The cybersecurity risk calculator fills the gap between general statistics and advice provided by the government agencies, and commercial risk analysis services provided by cybersecurity consultants.
The cybersecurity risk calculator should take 5 minutes of your time. We believe it will be 5 minutes well spent.
The cybersecurity probability distributions, cost and prices in the risk calculator have been calibrated for Malaysian SMEs. If you are from another country then you can still use the calculator. In the first screen select the 'No' option for the question 'Do you want to use the predefined parameters for Malaysian companies?' and then adjust the national level parameters as appropriate. The expected cost of defences and mitigations in the return on investment information will be converted from Malaysian Ringgit direct to your own currency on the assumption that the cost of implementing defences / mitigations (for example the price of a firewall) is roughly similar worldwide.
The cybersecurity risk calculator models IT infrastructure and incident types commonly found in small to medium enterprises. The calculator is unlikely to be appropriate for enterprises with less than 5 employees where the IT infrastructure usually consists of a few devices connecting to commercial online portals (SAAS) with local or cloud backup; here it would be more appropriate to look at personal cybersecurity risk models.

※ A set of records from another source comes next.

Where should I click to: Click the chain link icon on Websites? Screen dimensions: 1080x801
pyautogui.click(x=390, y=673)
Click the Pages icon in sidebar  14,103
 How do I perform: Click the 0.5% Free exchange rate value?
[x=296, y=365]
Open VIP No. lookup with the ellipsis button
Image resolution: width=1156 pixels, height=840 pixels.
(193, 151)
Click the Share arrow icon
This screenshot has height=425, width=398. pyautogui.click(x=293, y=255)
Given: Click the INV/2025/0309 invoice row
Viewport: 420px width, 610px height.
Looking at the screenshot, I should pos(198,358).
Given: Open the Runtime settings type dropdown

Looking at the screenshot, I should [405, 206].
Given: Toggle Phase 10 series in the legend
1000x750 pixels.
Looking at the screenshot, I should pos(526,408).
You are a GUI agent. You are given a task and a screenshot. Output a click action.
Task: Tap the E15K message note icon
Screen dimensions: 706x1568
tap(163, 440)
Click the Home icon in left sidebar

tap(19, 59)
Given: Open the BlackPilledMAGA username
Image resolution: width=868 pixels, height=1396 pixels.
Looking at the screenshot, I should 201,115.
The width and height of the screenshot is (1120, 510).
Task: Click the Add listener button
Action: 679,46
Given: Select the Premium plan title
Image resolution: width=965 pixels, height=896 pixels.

For large enterprises with sizeable and experienced cybersecurity teams, such as banks, most of the factors and attacks modelled will already be protected against and different set of factors would apply.
In Malaysia the definition of a SME is a business with between 5 and 75 staff and an annual revenue between RM300,000 and RM75,000,000.
The calculator implements a quantitative risk management framework in which cyber attacks and the associated damages are determined using Monte Carlo simulation.
This involves modifying the sets of probability distributions that model the success rates of cyber attacks, types and magnitude of damage caused and the resulting financial losses based on the answers to the questions in the calculator. The modified probability distributions are used to generate random cyber attacks and determine the losses caused for one financial year. This process is repeated 50,000 times and the attacks and resulting damages analysed statistically to give the expected losses and return-on-investment associated with implementing further defences and mitigations.
Cybersecurity product and service providers can use the calculator with different company profiles to determine where their products and services offer a compelling return-on-investment.
Government agencies can use the calculator to determine the likely effectiveness of cybersecurity policy initiatives just adjusting the underlying probability distributions and running the simulator against a range of different company profiles.